Economic implications of optimal diagnosis and treatment of sepsis - Work in progress: Marginal penalties, antibiotic alterations, and outcome hypotheses

Our goals: (a) to design value strategies for optimal diagnosis and treatment of sepsis; (b) to assess theoretical marginal penalties of inadequate antimicrobial treatment of intensive care patients with infections (case study) ; and (c) to analyse physician antibiotic alterations in patients with blood culture-proven bloodstream infections. Marginal penalties, which reflect extra procedures and excess costs arising from uninformed treatment decisions, were transformed to subject group-distributed opportunity costs. Value analysis revealed substantial marginal penalties associated with adverse factors, such as increased ICU length of stay, procedures (catheterisation, mechanical ventilation, tracheostomy) and ultimately, higher mortality, in critically ill patients. Investigation of 66 septicaemica patients (International Classification of Disease [ICD-9] code 038 and related derivatives) hospitalised over 17 months revealed that physicians altered antibiotics extensively during three time intervals: TI₁ - collection of blood for culture to qualitative positive blood culture notification, TI₂ - notification to final MIC result, and TI₃ - final MIC result to 72 hours afterward.
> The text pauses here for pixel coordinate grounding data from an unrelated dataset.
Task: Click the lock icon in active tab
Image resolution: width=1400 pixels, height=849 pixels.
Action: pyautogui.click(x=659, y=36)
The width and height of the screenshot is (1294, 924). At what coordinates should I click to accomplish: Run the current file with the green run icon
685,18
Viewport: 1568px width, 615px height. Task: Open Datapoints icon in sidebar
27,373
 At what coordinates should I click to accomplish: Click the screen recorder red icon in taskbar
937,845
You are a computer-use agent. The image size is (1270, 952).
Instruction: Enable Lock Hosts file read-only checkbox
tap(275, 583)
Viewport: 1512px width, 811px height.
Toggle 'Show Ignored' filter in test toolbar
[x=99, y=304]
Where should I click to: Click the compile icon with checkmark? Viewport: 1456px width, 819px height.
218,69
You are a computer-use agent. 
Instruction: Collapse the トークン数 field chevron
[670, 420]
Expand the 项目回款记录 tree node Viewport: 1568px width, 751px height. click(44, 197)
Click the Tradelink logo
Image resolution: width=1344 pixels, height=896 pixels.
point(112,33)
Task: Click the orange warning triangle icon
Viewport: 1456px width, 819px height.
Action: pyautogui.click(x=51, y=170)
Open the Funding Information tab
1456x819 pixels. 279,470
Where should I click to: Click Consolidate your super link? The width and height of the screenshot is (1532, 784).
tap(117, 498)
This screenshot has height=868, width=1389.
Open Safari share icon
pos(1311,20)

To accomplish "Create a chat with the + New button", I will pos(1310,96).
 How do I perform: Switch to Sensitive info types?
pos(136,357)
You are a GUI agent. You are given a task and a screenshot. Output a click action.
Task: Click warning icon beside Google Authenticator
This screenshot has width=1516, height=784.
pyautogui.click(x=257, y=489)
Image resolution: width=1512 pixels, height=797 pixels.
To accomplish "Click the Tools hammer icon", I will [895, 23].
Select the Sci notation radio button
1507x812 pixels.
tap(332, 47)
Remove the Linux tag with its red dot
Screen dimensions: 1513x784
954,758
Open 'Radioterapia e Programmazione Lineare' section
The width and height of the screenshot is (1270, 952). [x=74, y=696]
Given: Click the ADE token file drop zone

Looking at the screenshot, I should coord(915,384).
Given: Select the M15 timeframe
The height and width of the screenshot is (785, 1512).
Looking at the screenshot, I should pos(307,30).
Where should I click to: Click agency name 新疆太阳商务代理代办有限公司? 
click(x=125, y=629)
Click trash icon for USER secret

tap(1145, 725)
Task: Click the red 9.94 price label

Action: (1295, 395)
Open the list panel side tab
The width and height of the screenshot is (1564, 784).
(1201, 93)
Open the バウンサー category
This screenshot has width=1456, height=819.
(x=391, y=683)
Empirical antibiotic alterations during TI₁ may have adversely affected survival. Alterations peaked after blood collection and after notification of qualitative positive blood culture results. Based on patterns of alterations and 28-day mortality, we hypothesize that nucleic acid testing, if used to identify organisms and rule in bloodstream infections early (4-6 h) following admission, will help facilitate diagnosis, focus antibiotic therapy, and avert dysfunctional sepsis cascades. Reduced "alteration debt" and marginal penalties should offset the costs of nucleic acid testing. The potential for enhanced survival and improved outcomes warrants clinical trials of rapid nucleic acid testing to decrease indiscriminate antibiotic alterations, evaluate proposed value strategies, and test outcome hypotheses.